Long noncoding RNA network: Novel insight into hepatocellular carcinoma metastasis (Review)

Abstract

Hepatocellular carcinoma (HCC) is one of the most common, aggressive malignancies with poor prognosis and high mortality. Although great progress has been made in recent decades, overall survival of HCC patients remains unsatisfactory due to high recurrence and metastasis. Accordingly, understanding and clarifying the underlying molecular mechanisms of metastasis has become increasingly important. Recently, accumulated reports have supported that long noncoding RNAs (lncRNAs) are dysregulated in HCC and are involved in various pivotal biological processes, including metastasis. The aim of this review was to investigate the dysregulation of lncRNAs in HCC and their function as oncogenes or tumour suppressors. Furthermore, reciprocal regulatory networks between lncRNAs and various molecules that were identified in HCC metastasis, including regulating epithelial‑mesenchymal transition (EMT), controlling metastasis‑associated genes, and regulating tumour angiogenesis were examined. Numerous reports and information on lncRNAs may help identify lncRNAs that are potential novel diagnostic markers, prognostic markers and therapeutic targets.
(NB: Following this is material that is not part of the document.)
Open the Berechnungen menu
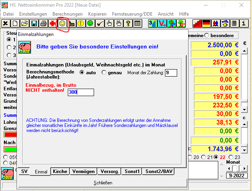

Keywords: epithelial‑mesenchymal transition; hepatocellular carcinoma; long noncoding RNA; metastasis; therapeutic targets.

Figure 1

lncRNAs are aberrantly expressed in HCC. (A) HULC, which is upregulated in HCC, promotes tumorigenesis by controlling some pathways, such as upregulation of HMGA2, promotion of EMT via miR-200a-3p, promotion of abnormal lipid metabolism via RXRA and upregulation of SPHK1 to promote tumour angiogenesis. (B) MEG3, which is downregulated in HCC, inhibits tumorigenesis by regulating some pathways, such as the MEG3/miR-664/ADH4 and DNMT1/MEG3/P53 signalling axes. HCC, hepatocellular carcinoma; HULC, highly upregulated in liver cancer.

Figure 2

lncRNAs regulating EMT transcription factors and direct targets. A schematic model and regulatory network of lncRNA functions during the process of EMT are summarized. SNAIL1/2 and ZEB1/2 are EMT-related transcription factors, and E-cadherin, Vimentin and N-cadherin are direct EMT targets. Dysregulation of lncRNAs may lead to EMT progression by affecting EMT transcription factors or direct targets. For example, lncRNA-ATB and lncRNA HULC upregulated ZEB1/2 expression by competitively binding miR-200a, whereas lncRNA CCAT2 promoted SNAIL2 and ZEB1 expression, and decreased the expression of E-cadherin, leading to EMT.

Figure 3

lncRNA-mediated control of EMT signalling pathways. Schematic representation of lncRNAs that are deregulated in human hepatocellular carcinoma-mediated control of EMT signalling pathways. TGF-β, Wnt/β-catenin, PI3K, and Notch signalling pathways affected by the upregulated lncRNAs ATB, MALAT1, lncRNA MUF, BC087858 and HOTAIR or the downregulated lncRNAs P21 and CPS1-IT1 may lead to EMT progression.

Figure 4

A schematic model and regulatory network of lncRNAs promoting HCC invasion and metastasis. The HOTAIR/PRC2/H3K27me3/HOXD, HOXD-AS1/miR-130a-3p/SOX4/EZH2, MMP2 and HOXD-AS1/miR-19a/ARHGAP11A signalling pathways form a cascade effect for HCC metastasis.

Figure 5

A schematic model of MALAT promoting HCC metastasis by targeting multiple genes. lncRNAs MALAT1 and EZH2 or HIF-2α, as upstream regulators, and their downstream targets, including EGFR, ZEB1, LEBP3 and TRAF6, compose a delicate network to regulate HCC metastasis.

Figure 6

A schematic model of lncRNAs dysregulated in HCC affecting HCC angiogenesis by regulating VEGF or HIF-1A. Aberrantly expressed lncRNAs may affect cancer-associated angiogenesis. For example, upregulation of HOTAIR promoted tumour angiogenesis by directly activating VEGFA and Ang2 expression.